Did this -- Worked very well. Thank you! I presume you are implying that I should use the stock grill now that the surround is not hitting? Might not be able to tell in the pic, but stock grill is 5 1/4" and the replacement speaker is a 6 1/2". No loss there?


----------



## Aaron'z 2.5RS/WRX (Oct 24, 2007)

You'll be fine.. Good work at trimmin'em down and keepin yo digits.. lol...


----------



## XaznKewLguyX (Sep 5, 2007)

deadner > your fingers? 

seal that huge hole in your door!


----------



## justinking060310 (Apr 29, 2010)

XaznKewLguyX said:


> deadner > your fingers?
> 
> seal that huge hole in your door!


Actually, that is just my manly fuschia(sp?) sharpie on my hand. I didn't fare too badly with the foil backing on the deadener ... this time - LOL

I did put some deadener on the panel that slides into the gapping whole, so hopefully it is tight enough that way (that's what she said).

J


----------



## Reach (May 12, 2008)

Yeah, but you really should try to seal up that monstrous hole.

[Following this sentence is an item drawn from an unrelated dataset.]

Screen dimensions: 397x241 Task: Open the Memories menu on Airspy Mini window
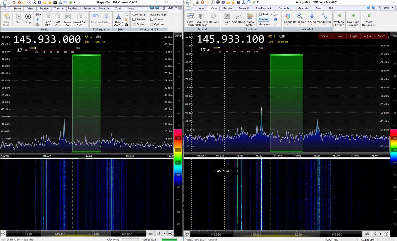(303, 8)
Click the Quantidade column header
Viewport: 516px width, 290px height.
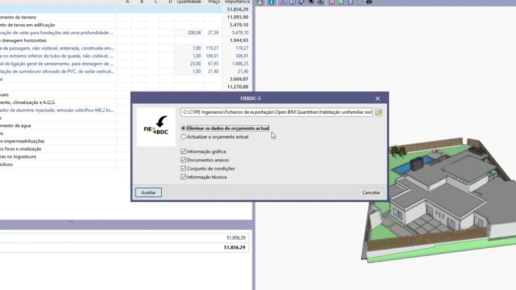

What car out of curiosity? Never seen inside of a door that looked like that!


I did mine with sheet aluminum, followed by damplifier matting.


----------



## Aaron'z 2.5RS/WRX (Oct 24, 2007)

Reach said:


> Yeah, but you really should try to seal up that monstrous hole. What car out of curiosity? Never seen inside of a door that looked like that!
> 
> 
> I did mine with sheet aluminum, followed by damplifier matting.



If I'm not mistaken, that's a Cooper Mini... And because it's so small, the door panels actually intrude into the door... The weather stripping seal around the hole is a giveaway that it seals to something...


----------



## chad (Jun 30, 2005)

Aaron'z 2.5RS/WRX said:


> If I'm not mistaken, that's a Cooper Mini... And because it's so small, the door panels actually intrude into the door... The weather stripping seal around the hole is a giveaway that it seals to something...


Mine does that too, the map pocket intrudes into.. that made things... well.. unique.


----------



## BowDown (Sep 24, 2009)

Ah the old days of 1/4" plywood door cards.


----------



## justinking060310 (Apr 29, 2010)

The car is an 02 MINI Cooper. The panel does seal with the gasket, I just made it a little bit tighter by putting damplifier on the door card where the seal meets.

So I wound up shaving the speaker rings down about 3/8", placed a 3/8" round ring of modeling clay on the door and bolted them down, then added clay around the speaker ring. I cut the tabs for the original speaker grills off, and then siliconed the original grill to the door card (there is a nice round indent to glue it in place). All said, I think it looks pretty good, and I am hoping that the added weight of the clay does some good...

Thanks for the tips!


----------